[Dataset records Boundary: Start]
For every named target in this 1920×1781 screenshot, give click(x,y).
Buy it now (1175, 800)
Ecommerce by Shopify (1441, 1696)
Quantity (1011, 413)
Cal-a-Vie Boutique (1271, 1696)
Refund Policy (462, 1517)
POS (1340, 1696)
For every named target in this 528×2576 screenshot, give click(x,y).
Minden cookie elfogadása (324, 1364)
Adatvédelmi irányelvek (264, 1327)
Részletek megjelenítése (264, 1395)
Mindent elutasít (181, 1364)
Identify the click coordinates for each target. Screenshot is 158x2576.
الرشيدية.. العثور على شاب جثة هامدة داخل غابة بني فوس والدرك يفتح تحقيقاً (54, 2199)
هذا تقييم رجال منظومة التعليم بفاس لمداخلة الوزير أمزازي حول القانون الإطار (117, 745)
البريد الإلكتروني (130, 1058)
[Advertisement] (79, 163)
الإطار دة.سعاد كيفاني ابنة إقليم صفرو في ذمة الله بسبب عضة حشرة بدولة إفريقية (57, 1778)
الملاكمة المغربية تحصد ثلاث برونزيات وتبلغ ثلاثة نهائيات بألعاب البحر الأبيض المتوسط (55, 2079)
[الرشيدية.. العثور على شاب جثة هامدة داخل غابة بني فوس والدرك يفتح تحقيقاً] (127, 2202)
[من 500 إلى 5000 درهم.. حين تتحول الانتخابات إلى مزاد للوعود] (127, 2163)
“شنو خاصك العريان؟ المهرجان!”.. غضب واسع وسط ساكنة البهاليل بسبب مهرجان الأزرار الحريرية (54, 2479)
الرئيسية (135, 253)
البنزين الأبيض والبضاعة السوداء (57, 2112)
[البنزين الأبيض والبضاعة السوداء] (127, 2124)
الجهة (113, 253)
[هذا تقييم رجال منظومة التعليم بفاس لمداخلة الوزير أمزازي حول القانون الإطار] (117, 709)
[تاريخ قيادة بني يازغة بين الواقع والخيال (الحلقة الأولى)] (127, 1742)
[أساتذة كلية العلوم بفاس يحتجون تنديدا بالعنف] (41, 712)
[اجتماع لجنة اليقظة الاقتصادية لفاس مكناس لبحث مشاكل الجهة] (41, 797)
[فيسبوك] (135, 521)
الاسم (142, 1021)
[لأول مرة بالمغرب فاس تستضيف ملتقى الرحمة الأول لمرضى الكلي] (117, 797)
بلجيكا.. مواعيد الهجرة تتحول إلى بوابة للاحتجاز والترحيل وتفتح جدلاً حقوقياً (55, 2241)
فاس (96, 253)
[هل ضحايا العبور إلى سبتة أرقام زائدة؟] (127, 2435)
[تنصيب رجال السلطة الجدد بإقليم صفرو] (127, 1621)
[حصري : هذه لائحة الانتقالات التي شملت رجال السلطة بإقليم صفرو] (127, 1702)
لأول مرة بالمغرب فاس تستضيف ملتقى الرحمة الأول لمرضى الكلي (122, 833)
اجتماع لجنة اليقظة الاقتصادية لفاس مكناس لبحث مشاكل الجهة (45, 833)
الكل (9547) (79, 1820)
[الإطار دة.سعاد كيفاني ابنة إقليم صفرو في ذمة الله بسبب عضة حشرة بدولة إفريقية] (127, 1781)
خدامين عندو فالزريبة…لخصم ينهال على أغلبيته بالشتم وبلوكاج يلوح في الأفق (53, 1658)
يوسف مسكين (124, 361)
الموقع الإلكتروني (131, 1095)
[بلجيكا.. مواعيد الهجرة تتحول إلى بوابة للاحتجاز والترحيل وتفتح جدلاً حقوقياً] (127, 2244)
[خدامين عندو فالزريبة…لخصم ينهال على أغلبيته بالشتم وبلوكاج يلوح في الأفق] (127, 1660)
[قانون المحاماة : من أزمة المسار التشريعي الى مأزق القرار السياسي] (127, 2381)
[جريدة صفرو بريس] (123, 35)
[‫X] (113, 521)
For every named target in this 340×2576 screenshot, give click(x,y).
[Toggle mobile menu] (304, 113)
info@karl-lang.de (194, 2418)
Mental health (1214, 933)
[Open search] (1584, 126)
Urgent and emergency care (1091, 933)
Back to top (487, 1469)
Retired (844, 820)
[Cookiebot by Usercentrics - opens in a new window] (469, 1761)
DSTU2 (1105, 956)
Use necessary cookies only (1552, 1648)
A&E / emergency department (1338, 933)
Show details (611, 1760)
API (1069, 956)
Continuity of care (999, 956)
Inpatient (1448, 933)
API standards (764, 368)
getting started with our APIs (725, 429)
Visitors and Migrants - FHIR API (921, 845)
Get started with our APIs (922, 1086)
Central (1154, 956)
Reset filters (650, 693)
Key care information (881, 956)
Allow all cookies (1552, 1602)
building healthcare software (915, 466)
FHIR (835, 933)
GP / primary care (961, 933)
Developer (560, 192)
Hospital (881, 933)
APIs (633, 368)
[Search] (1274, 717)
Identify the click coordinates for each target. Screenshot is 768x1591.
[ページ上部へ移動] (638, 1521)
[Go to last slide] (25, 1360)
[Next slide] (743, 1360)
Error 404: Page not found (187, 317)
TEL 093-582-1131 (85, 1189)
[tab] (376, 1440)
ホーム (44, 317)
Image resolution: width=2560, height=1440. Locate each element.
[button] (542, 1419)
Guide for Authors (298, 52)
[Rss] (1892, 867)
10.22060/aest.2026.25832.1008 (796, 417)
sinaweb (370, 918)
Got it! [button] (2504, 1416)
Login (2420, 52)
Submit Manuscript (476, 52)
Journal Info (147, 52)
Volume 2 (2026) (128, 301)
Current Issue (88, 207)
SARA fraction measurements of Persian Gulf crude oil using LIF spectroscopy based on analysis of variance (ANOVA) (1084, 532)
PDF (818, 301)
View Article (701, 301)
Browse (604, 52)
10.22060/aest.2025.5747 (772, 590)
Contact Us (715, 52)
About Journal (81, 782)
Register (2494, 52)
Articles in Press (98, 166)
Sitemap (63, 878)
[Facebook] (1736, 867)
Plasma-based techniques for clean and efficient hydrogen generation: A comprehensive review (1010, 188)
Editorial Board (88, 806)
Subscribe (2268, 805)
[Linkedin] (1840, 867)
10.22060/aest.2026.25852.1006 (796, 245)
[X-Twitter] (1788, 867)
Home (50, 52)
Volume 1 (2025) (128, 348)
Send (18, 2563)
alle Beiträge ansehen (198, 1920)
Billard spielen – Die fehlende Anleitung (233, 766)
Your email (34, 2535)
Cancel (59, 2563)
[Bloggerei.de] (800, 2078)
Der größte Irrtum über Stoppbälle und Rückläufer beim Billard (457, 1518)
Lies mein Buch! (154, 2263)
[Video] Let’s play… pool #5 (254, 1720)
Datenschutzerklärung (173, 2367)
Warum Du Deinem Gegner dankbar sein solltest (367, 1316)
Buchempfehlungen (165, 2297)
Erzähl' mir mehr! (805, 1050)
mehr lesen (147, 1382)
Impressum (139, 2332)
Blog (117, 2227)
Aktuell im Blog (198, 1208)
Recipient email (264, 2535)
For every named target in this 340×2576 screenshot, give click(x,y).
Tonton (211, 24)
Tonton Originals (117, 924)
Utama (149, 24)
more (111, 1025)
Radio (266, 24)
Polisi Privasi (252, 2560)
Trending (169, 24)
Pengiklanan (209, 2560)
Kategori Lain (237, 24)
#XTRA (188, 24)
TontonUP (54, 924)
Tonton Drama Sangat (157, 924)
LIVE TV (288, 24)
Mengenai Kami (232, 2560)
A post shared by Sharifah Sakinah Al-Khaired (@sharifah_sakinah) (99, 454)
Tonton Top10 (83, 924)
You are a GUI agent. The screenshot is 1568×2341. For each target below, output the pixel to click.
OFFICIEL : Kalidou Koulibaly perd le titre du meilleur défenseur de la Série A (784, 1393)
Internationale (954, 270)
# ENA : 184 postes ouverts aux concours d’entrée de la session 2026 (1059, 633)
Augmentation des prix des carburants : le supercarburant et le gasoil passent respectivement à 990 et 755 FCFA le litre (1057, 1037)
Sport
[Dataset records Boundary: End]
### The problem
If a line in the entries includes the word "والترحيل", copy that line out.

### Answer to the problem
بلجيكا.. مواعيد الهجرة تتحول إلى بوابة للاحتجاز والترحيل وتفتح جدلاً حقوقياً (55, 2241)
[بلجيكا.. مواعيد الهجرة تتحول إلى بوابة للاحتجاز والترحيل وتفتح جدلاً حقوقياً] (127, 2244)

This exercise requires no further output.